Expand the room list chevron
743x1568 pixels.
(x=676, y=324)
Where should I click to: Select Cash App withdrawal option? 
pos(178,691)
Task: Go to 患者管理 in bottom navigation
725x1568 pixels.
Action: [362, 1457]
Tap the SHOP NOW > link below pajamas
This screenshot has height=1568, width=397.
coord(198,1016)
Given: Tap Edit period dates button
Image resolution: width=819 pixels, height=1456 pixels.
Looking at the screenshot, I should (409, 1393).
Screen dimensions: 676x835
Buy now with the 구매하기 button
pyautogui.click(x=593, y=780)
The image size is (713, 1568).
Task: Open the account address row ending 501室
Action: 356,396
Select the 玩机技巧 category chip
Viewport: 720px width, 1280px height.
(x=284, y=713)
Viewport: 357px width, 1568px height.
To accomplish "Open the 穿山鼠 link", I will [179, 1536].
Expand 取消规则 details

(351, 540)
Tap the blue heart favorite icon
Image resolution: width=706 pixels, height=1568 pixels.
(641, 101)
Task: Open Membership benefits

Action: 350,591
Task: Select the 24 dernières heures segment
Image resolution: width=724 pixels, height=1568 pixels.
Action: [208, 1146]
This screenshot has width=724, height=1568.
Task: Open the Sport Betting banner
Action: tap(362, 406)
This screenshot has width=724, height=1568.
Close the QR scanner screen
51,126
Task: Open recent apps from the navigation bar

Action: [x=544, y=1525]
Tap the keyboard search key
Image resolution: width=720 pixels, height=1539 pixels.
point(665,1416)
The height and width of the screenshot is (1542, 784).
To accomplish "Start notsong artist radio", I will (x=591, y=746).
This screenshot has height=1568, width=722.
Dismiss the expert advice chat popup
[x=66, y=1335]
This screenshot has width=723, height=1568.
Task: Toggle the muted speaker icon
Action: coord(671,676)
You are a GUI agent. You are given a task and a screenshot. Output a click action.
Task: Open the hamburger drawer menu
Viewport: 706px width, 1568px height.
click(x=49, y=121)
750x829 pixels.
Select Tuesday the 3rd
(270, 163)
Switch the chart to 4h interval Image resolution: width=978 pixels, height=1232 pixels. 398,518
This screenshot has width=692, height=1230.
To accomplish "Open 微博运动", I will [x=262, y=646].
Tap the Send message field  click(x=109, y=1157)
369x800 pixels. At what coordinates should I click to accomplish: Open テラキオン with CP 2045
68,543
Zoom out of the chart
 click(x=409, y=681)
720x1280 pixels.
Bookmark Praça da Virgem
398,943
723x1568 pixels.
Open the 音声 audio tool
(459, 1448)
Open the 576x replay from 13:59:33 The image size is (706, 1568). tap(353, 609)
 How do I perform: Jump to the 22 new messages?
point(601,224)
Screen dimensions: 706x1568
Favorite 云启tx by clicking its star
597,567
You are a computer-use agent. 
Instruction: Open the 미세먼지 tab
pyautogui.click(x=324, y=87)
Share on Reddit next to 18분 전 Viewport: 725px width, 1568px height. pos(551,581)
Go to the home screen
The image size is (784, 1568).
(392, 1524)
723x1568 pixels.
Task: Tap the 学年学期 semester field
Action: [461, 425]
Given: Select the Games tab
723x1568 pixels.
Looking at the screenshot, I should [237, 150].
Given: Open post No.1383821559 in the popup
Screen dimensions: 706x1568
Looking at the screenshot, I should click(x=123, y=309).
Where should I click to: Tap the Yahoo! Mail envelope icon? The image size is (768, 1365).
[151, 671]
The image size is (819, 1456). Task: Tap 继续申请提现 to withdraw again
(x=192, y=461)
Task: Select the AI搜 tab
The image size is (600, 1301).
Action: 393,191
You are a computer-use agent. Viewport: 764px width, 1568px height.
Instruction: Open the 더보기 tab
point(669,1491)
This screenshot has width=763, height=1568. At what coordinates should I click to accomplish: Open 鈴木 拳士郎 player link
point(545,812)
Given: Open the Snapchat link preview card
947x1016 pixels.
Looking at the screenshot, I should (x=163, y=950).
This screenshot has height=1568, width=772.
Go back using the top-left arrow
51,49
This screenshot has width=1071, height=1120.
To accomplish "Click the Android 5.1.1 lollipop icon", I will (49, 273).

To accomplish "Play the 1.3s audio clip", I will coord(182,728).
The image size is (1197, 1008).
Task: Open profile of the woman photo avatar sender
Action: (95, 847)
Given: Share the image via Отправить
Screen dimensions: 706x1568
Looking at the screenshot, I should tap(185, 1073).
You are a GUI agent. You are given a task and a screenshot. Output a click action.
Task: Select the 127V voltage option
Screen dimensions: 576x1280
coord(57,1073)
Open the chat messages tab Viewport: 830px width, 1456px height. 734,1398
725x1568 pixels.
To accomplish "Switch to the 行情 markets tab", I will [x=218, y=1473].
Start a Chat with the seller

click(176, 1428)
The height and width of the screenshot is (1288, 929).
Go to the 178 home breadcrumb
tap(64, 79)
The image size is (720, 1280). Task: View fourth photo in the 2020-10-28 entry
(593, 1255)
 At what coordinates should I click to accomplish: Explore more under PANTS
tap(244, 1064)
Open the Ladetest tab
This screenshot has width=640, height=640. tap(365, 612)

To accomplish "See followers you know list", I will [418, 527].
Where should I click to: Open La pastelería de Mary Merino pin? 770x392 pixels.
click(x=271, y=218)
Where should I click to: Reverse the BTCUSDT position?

━━━━━━━━━━

# YOUR OBJECTIVE:
Reproduce every one of the items above word for word, keeping each line as it appears.

# CORRECT ANSWER:
Expand the room list chevron
743x1568 pixels.
(x=676, y=324)
Where should I click to: Select Cash App withdrawal option? 
pos(178,691)
Task: Go to 患者管理 in bottom navigation
725x1568 pixels.
Action: [362, 1457]
Tap the SHOP NOW > link below pajamas
This screenshot has height=1568, width=397.
coord(198,1016)
Given: Tap Edit period dates button
Image resolution: width=819 pixels, height=1456 pixels.
Looking at the screenshot, I should (409, 1393).
Screen dimensions: 676x835
Buy now with the 구매하기 button
pyautogui.click(x=593, y=780)
The image size is (713, 1568).
Task: Open the account address row ending 501室
Action: 356,396
Select the 玩机技巧 category chip
Viewport: 720px width, 1280px height.
(x=284, y=713)
Viewport: 357px width, 1568px height.
To accomplish "Open the 穿山鼠 link", I will [179, 1536].
Expand 取消规则 details

(351, 540)
Tap the blue heart favorite icon
Image resolution: width=706 pixels, height=1568 pixels.
(641, 101)
Task: Open Membership benefits

Action: 350,591
Task: Select the 24 dernières heures segment
Image resolution: width=724 pixels, height=1568 pixels.
Action: [208, 1146]
This screenshot has width=724, height=1568.
Task: Open the Sport Betting banner
Action: tap(362, 406)
This screenshot has width=724, height=1568.
Close the QR scanner screen
51,126
Task: Open recent apps from the navigation bar

Action: [x=544, y=1525]
Tap the keyboard search key
Image resolution: width=720 pixels, height=1539 pixels.
point(665,1416)
The height and width of the screenshot is (1542, 784).
To accomplish "Start notsong artist radio", I will (x=591, y=746).
This screenshot has height=1568, width=722.
Dismiss the expert advice chat popup
[x=66, y=1335]
This screenshot has width=723, height=1568.
Task: Toggle the muted speaker icon
Action: coord(671,676)
You are a GUI agent. You are given a task and a screenshot. Output a click action.
Task: Open the hamburger drawer menu
Viewport: 706px width, 1568px height.
click(x=49, y=121)
750x829 pixels.
Select Tuesday the 3rd
(270, 163)
Switch the chart to 4h interval Image resolution: width=978 pixels, height=1232 pixels. 398,518
This screenshot has width=692, height=1230.
To accomplish "Open 微博运动", I will [x=262, y=646].
Tap the Send message field  click(x=109, y=1157)
369x800 pixels. At what coordinates should I click to accomplish: Open テラキオン with CP 2045
68,543
Zoom out of the chart
 click(x=409, y=681)
720x1280 pixels.
Bookmark Praça da Virgem
398,943
723x1568 pixels.
Open the 音声 audio tool
(459, 1448)
Open the 576x replay from 13:59:33 The image size is (706, 1568). tap(353, 609)
 How do I perform: Jump to the 22 new messages?
point(601,224)
Screen dimensions: 706x1568
Favorite 云启tx by clicking its star
597,567
You are a computer-use agent. 
Instruction: Open the 미세먼지 tab
pyautogui.click(x=324, y=87)
Share on Reddit next to 18분 전 Viewport: 725px width, 1568px height. pos(551,581)
Go to the home screen
The image size is (784, 1568).
(392, 1524)
723x1568 pixels.
Task: Tap the 学年学期 semester field
Action: [461, 425]
Given: Select the Games tab
723x1568 pixels.
Looking at the screenshot, I should [237, 150].
Given: Open post No.1383821559 in the popup
Screen dimensions: 706x1568
Looking at the screenshot, I should click(x=123, y=309).
Where should I click to: Tap the Yahoo! Mail envelope icon? The image size is (768, 1365).
[151, 671]
The image size is (819, 1456). Task: Tap 继续申请提现 to withdraw again
(x=192, y=461)
Task: Select the AI搜 tab
The image size is (600, 1301).
Action: 393,191
You are a computer-use agent. Viewport: 764px width, 1568px height.
Instruction: Open the 더보기 tab
point(669,1491)
This screenshot has width=763, height=1568. At what coordinates should I click to accomplish: Open 鈴木 拳士郎 player link
point(545,812)
Given: Open the Snapchat link preview card
947x1016 pixels.
Looking at the screenshot, I should (x=163, y=950).
This screenshot has height=1568, width=772.
Go back using the top-left arrow
51,49
This screenshot has width=1071, height=1120.
To accomplish "Click the Android 5.1.1 lollipop icon", I will (49, 273).

To accomplish "Play the 1.3s audio clip", I will coord(182,728).
The image size is (1197, 1008).
Task: Open profile of the woman photo avatar sender
Action: (95, 847)
Given: Share the image via Отправить
Screen dimensions: 706x1568
Looking at the screenshot, I should tap(185, 1073).
You are a GUI agent. You are given a task and a screenshot. Output a click action.
Task: Select the 127V voltage option
Screen dimensions: 576x1280
coord(57,1073)
Open the chat messages tab Viewport: 830px width, 1456px height. 734,1398
725x1568 pixels.
To accomplish "Switch to the 行情 markets tab", I will [x=218, y=1473].
Start a Chat with the seller

click(176, 1428)
The height and width of the screenshot is (1288, 929).
Go to the 178 home breadcrumb
tap(64, 79)
The image size is (720, 1280). Task: View fourth photo in the 2020-10-28 entry
(593, 1255)
 At what coordinates should I click to accomplish: Explore more under PANTS
tap(244, 1064)
Open the Ladetest tab
This screenshot has width=640, height=640. tap(365, 612)

To accomplish "See followers you know list", I will [418, 527].
Where should I click to: Open La pastelería de Mary Merino pin? 770x392 pixels.
click(x=271, y=218)
Where should I click to: Reverse the BTCUSDT position?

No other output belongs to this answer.